Frederick Galiay Time Elleipsis
Chamaeleo Vulgaris
Antoine Viard (bs, elec), Jean-Sébastien Mariage (g), Julien Boudart (synth), Frederick Galiay (b), Sébastien Brun & Franck Vaillant (dms, perc, elec)
Label / Distribution : Ayler Records/Orkhestra
Membre du Supersonic de Thomas de Pourquery, le bassiste Frederick Galiay est connu pour son jeu dur et dru, sec comme une trique et parfois délicieusement irrespirable. On se souvient de son Pearls of Swine où la rigueur de l’écriture se mariait avec une appétence pour le métal, si possible chauffé à blanc. Avec cet ambitieux Chamaeleo Vulgaris, nom commun d’un saurien polymorphe, le bassiste nous propose une ambiance d’apparence plus apaisée mais tout aussi tendue. Pour cela, il a choisi ses armes : pour l’accompagner, des compagnons nerveux comme Antoine Viard, le saxophoniste de Happy Diktat qui sait comme personne découper des masses orchestrales au baryton (« Naga Convulsions ») ou Sébastien Brun et Frank Vaillant, deux batteurs puissants et très sensibles aux atmosphères alcalines de Time Elleipsis.
Il est question de temps, donc, dans cette pièce unique qui mêle allègrement la musique très électrique avec le guitariste Jean-Sébastien Mariage, véritable sculpteur sonore, et Viard qui a doté son saxophone d’un dispositif électrifié. À cela s’ajoutent les synthétiseurs vintage de Julien Boudard, donnant une atmosphère très étrange à cette musique qui agit sur l’auditeur comme une succession de coulées de lave. La musique de Galiay suppure, elle monte en vagues successives comme le magnifique « Dharmakâya/Oiseaux Terrifiants » où l’ensemble des musiciens agissent comme des vagues, lentes mais inexorables. La musique de Galiay maîtrise le temps. Il le tord, il l’allonge, il joue avec la lenteur et en profite pour le densifier et le durcir. Le résultat est sombre et exaltant, toujours au bord de l’explosion.
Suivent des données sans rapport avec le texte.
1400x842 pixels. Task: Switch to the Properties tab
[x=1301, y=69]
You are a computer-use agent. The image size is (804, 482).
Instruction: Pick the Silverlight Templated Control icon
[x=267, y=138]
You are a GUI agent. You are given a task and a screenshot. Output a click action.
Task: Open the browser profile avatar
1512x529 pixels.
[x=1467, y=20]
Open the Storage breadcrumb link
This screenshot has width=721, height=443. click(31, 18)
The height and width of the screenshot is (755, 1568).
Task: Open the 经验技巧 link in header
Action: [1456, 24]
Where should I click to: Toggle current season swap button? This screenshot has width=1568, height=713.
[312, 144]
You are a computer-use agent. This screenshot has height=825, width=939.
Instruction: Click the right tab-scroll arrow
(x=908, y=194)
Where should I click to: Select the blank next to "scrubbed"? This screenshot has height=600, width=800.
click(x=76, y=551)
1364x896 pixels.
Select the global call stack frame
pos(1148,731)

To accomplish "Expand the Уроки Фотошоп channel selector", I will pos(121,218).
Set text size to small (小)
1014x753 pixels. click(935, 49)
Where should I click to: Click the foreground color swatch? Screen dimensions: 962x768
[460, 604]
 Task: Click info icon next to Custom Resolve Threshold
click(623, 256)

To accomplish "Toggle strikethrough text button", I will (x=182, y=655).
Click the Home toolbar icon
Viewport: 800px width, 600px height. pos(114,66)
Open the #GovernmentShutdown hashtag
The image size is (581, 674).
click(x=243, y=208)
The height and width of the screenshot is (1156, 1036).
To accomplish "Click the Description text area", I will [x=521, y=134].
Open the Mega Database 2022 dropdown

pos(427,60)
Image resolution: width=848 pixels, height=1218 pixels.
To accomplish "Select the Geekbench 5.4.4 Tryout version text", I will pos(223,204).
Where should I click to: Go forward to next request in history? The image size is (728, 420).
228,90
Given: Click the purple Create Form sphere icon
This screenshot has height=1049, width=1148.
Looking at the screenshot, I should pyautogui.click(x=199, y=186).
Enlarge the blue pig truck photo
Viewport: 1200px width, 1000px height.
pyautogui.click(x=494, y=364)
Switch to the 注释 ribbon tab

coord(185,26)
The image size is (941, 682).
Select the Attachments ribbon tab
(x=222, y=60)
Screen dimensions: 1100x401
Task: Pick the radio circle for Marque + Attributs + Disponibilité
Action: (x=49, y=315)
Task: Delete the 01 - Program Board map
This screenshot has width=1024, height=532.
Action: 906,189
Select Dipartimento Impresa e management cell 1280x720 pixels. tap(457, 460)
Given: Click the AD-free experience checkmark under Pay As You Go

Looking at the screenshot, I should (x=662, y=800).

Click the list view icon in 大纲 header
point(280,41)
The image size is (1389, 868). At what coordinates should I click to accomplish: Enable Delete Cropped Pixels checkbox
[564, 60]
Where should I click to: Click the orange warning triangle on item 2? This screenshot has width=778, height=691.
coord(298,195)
Chamaeleo Vulgaris signe aussi le retour d’Ayler Records, et c’est l’une des meilleures nouvelles de 2020 qui en a bien besoin. La production est très soignée et toujours aussi radicale. Le disque de Frederick Galiay a été écrit au Cambodge et est fortement marqué, tant dans les titres que dans la musique, par la pensée bouddhique. Il n’y a pas de sentiment religieux dans ce disque mais une présence, un avatar, un dédoublement. Cela donne un sentiment assez puissant d’aura, de voyage immobile, renforcé par la confrontation profonde entre musique écrite et musique improvisée et par le lien très fort entre le guitariste et le bassiste. Chamaeleo Vulgaris a grandi, il a de fait changé de couleur, comme son nom le proclame, se teintant en plus sombre et en plus profond. Time Elleipsis est un disque qui s’écoute avec la plus grande attention pour plonger avec lui dans de luisantes ténèbres.